By incorporating social media styling and image metrics into designing what people want, AI can radically assist sustainability and reduce the profligate waste. It needs a paradigm shift.
The influence potential and data processing capacity of platforms like Thread and Heuritech, a company set up by several machine learning PhDs, with a “proprietary image technology designed to analyse images on social media,” has the power to change how designers approach styling and the way it is presented to consumers. Thread’s appointed stylist will continue to make styling suggestions for you each week, without it being intrusive.
As a concept, Thread www.thread.com needs to be experienced to be appreciated for the range and depth of professional tips garment by garment, colour suggestions, seasons, matching what you own and getting it work. And so much more. It’s a tad addictive, presented in a friendly, informative format. Friends I’ve asked have agreed, the styling is compelling and they would buy off this portal.
What are they up against? I have witnessed boutique owners whose styling talents go into overdrive with the subject in front of them in the store. It’s subtle, sophisticated people management, requiring diplomacy and not inconsiderable fashion knowledge and flair.
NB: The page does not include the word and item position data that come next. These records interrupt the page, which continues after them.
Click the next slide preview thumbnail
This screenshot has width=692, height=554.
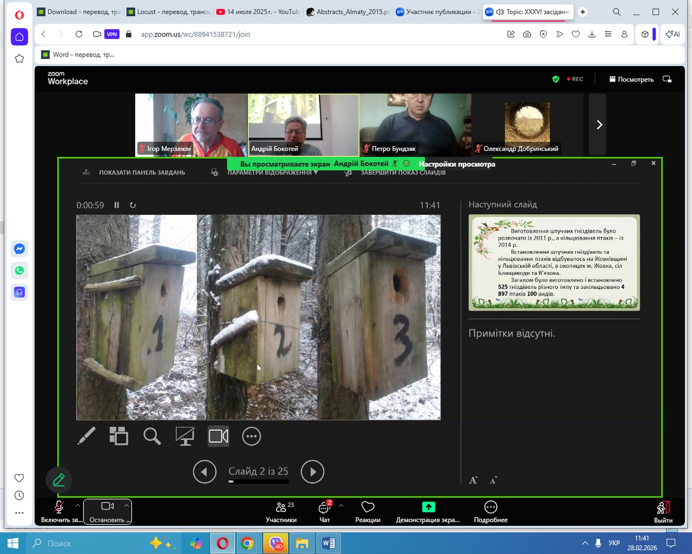tap(554, 262)
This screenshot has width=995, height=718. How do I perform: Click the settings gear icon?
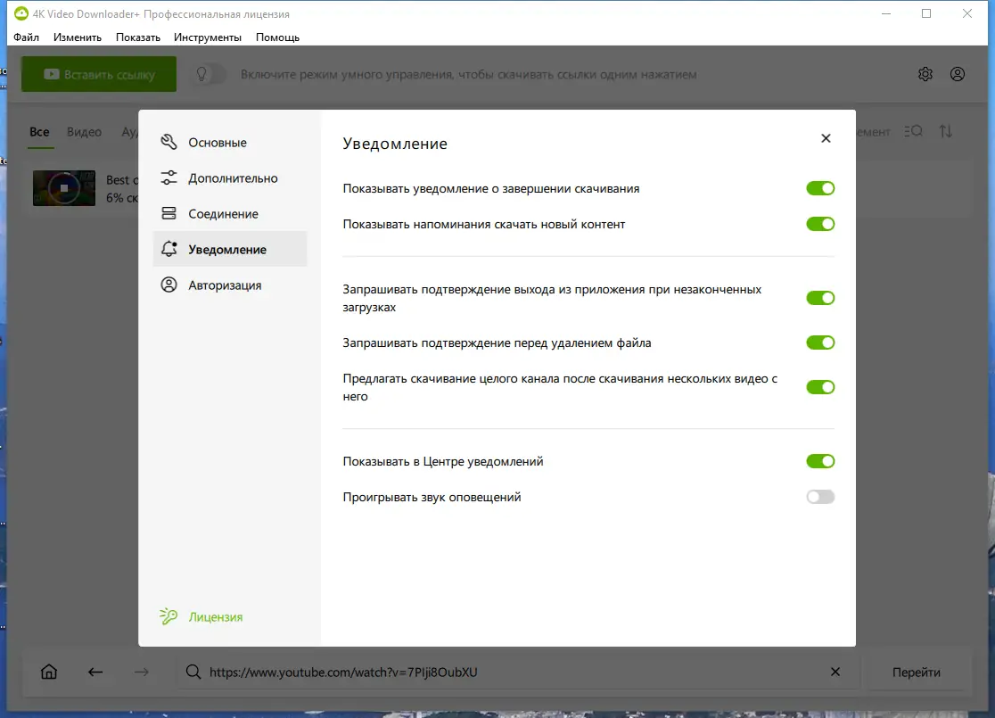click(x=925, y=74)
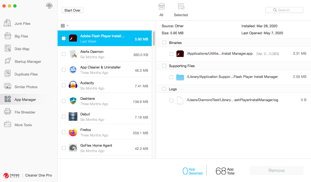Open Disk Map from sidebar
The width and height of the screenshot is (311, 182).
pyautogui.click(x=8, y=49)
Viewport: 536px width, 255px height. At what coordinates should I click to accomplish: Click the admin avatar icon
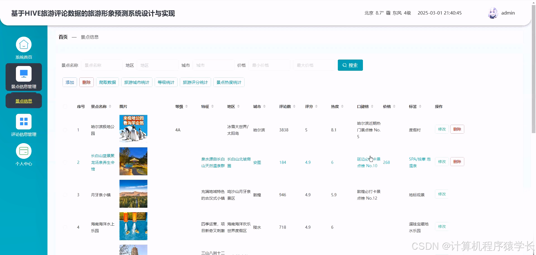click(492, 13)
They also work off height, hair, skin tone, body shape and personality to find just the right garment in a flattering fabric and cut andmost importantly colour, complemented with just the right blouse, accessorised effortlessly. This is no lightweight, arbitrary ability. It’s styling expertise, honed by many years of perfecting the art of ‘seeing beyond the rail’ garments that yield transformations and killer looks, worn and matched perfectly to the person.
Thread is proactively taking this traditional stylist role into the online arena. Retailers, boutiques and their incumbent stylists, have to adjust to online as the dominant shopping driver or be left behind. With so many consumers pandemic-ally persuaded to push online shopping to even greater levels of behavioural saturation, Thread’s styling platform can find its critical mass sweet spot. Will we ever see a changing room full of discarded clothing on the floor, with the exasperated assistant’s ‘do you even know what you are looking for’ expression again? Except this way, no one gets his or her knickers in a twist because the algorithm never gets tired.
Thread will probably have a clever ‘self-correcting’ answer to the assertion, getting the styling right is based on potentially distorting perceptions of self-image, priming its style-matching. And the affiliated sales margins will I’m sure tell their own story.
The confluence of AI technology and the ability to deliver on-demand personalised styling with globally fixated eyeballs can trigger self-actualised engagement to a fascinating level. We may be able paradoxically to quantify one of the fashion industry’s most sought after and elusive qualitative attributes. And discover neural inquisitiveness is the viral driver of the apotheosis of style.